Mon, 14 Feb 2011

From: The Jakarta Post

By Cecep Effendi and Sony Sjahril, Jakarta
The draft revision of Law No. 32/2004 on local government has finally been submitted to the President for his review and approval before being sent to the House of Representatives. The House has already allocated a 2011 deliberation agenda on the revision of Law No. 32/2004. Once it is approved by the government and the House, it will be Indonesia’s sixth local government law since the promulgation of Law No. 1/1945 on Local Government.

Different from its predecessor, revision of Law No. 32/2004 will be characterized by stronger emphasis on implementing a more effective supervisory role of governors as regional representatives of the central government.

It also means that regional governments, as central government representatives, will not only have more power in its dealing with district heads or city mayors, but they will have the power to withhold Special Allocation of Funds for district or city mayors whom they regard as failing to support national policies at the local level.

Governors will also have the responsibility for managing tasks (authorities) in dealing with natural resources. Forests and deforestation, for example, are currently among the most contested issues between the central government and local government authorities due to the different regulations between the Home Ministry and Forestry Ministry.

However, in the future it is clear. Provincial governments are in charge of issues of forestry, mining and energy, ocean resources, fisheries and plantations. District governments will simply have the benefit of revenue-sharing from those resources, but without the rights to manage them.

Civil servants at the district, municipality and provincial levels have become the target of political intimidation both by incumbents and contenders in every direct local election. Local civil servants will heave a big sigh of relief with the revised management of local government apparatus as drafted in the new revision of Law No. 32/2004.

The obsolete Law No. 43/1999 drafted immediately after the fall of the New Order regime is still legally valid until today. But a draft revision of Law No. 32/2004 on local government will not have that role.

Development of the careers of civil servants at the district and municipality levels, either by promotion or demotion, will be the primarily responsibility of the governor. Promotion and demotion at the provincial level would be the sole responsibility of national government. The secretary position at the provincial, municipality and district levels will not only be the highest-level career civil servant in their respective region, but they will take over the regional responsibility of guardian of the well-being of civil servants.
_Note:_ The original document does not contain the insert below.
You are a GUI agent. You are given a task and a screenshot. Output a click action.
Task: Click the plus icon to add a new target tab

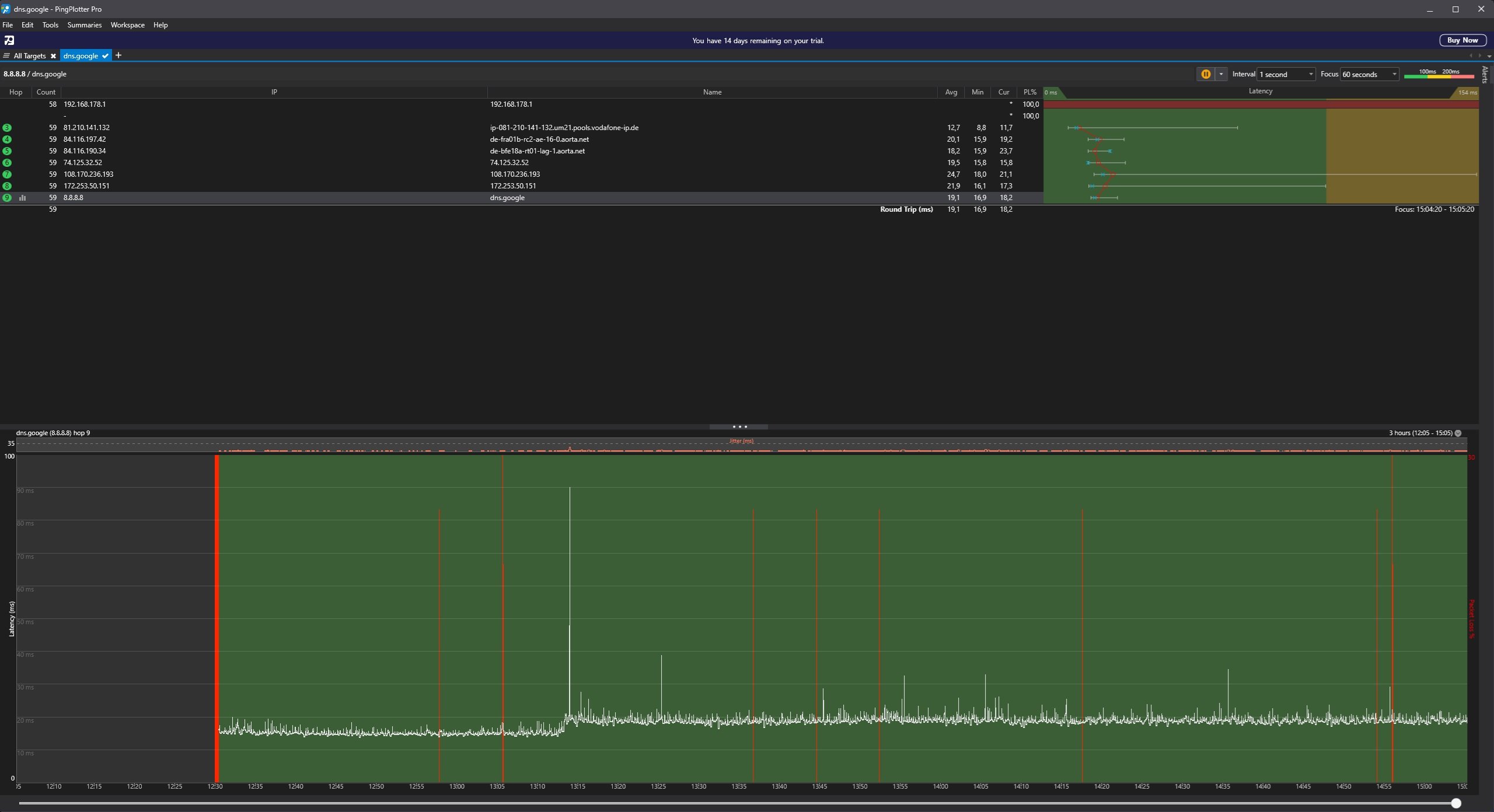pyautogui.click(x=118, y=55)
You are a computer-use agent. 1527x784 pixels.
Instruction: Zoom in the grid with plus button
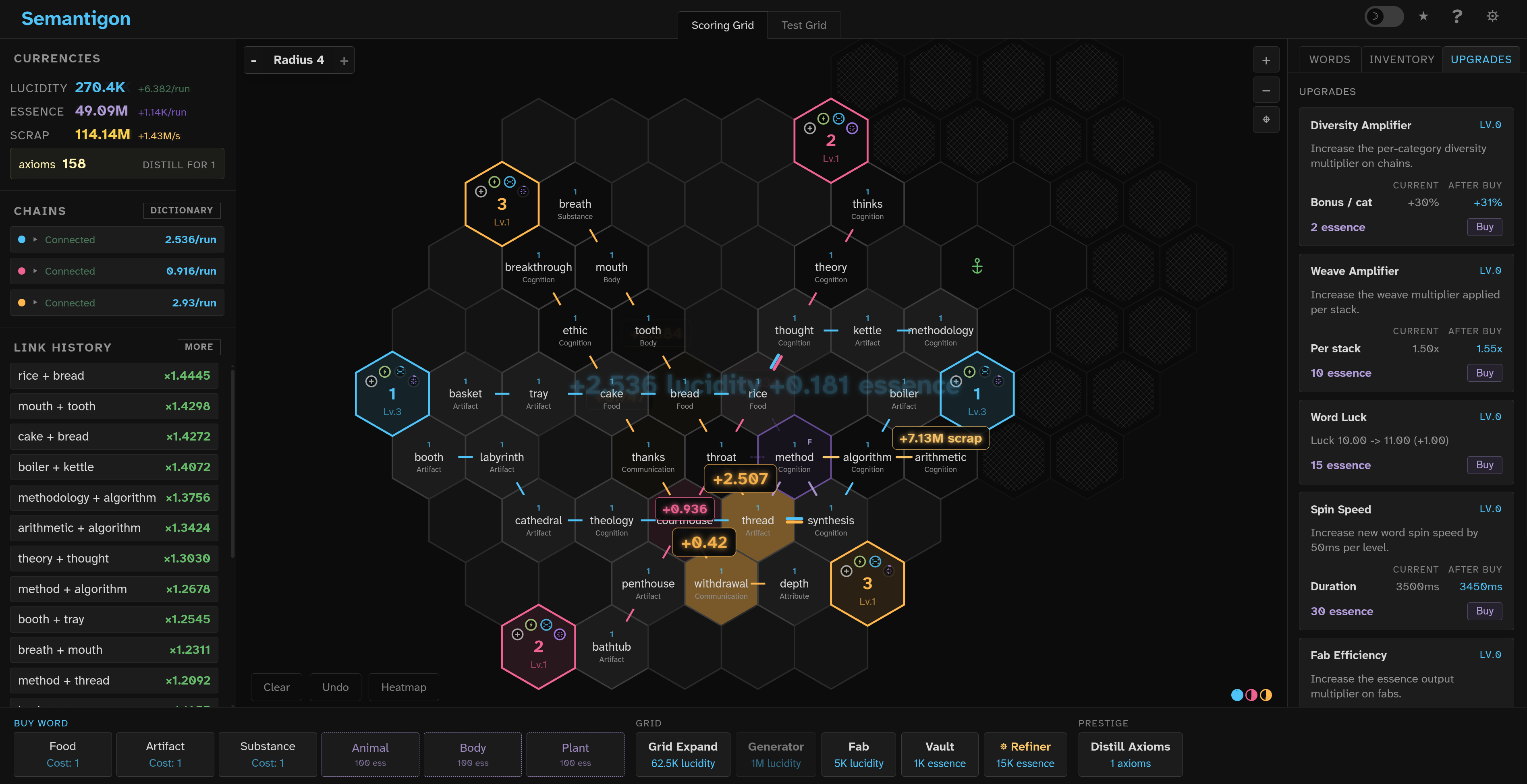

The position of the provincial, municipality or district secretary will be occupied by career civil servants.

Having the experience of a career civil servant will help in freeing the secretary’s role from the political pressures of regional elites who regard local government bureaucracy as another strategic vehicle to win direct local elections.

Freeing bureaucracy from political intermingling will also help to build more professional and service-oriented agencies that will pave the way for achieving successful implementation of regional autonomy.

However, key success in ensuring professionalism in government bureaucracy, both at the national and regional levels, lies in the harmonization of government laws and regulations.

The current revision of Law No. 32/2004 on local government will have to be harmonized with revision of Law No. 44/1999 on civil servants and the draft of a government bill on direct local elections.

Experiences show that harmonizing substantive issues is not an easy task given the fact that each ministry tends to work on their own with very few attempts to consolidate with others.

Despite attempts at improving coordination between the different levels of government, two primary challenges remain.One is the ill-defined distribution of functions that are supposed to be included in the national constitution or elaborated upon within separate laws.

But drafting new laws concerning distribution of functions among the different levels of government will always be a challenging task often necessary for the President to manage himself.

Second, the other challenge is whether national ministries will readily agree to hand over many of their current responsibilities to provincial governments without directly engaging with municipalities and districts regarding budget allocation transfers through the governor. This is still a big question mark.

It will be an insurmountable task for the current government of President Susilo Bambang Yudhoyono to streamline the roles and functions of central government ministries. The fact that until now the bulk of the national budget remains in the hands of central government ministries is a reflection of the deep-entrenched interests of national ministries in maintaining their control over the regions.

Cecep Effendi and Sony Sjahril are respectively deputy team leader and senior adviser of the German International Cooperation on Decentralization as Contribution to Good Governance in the Home Ministry. These are their own personal opinions.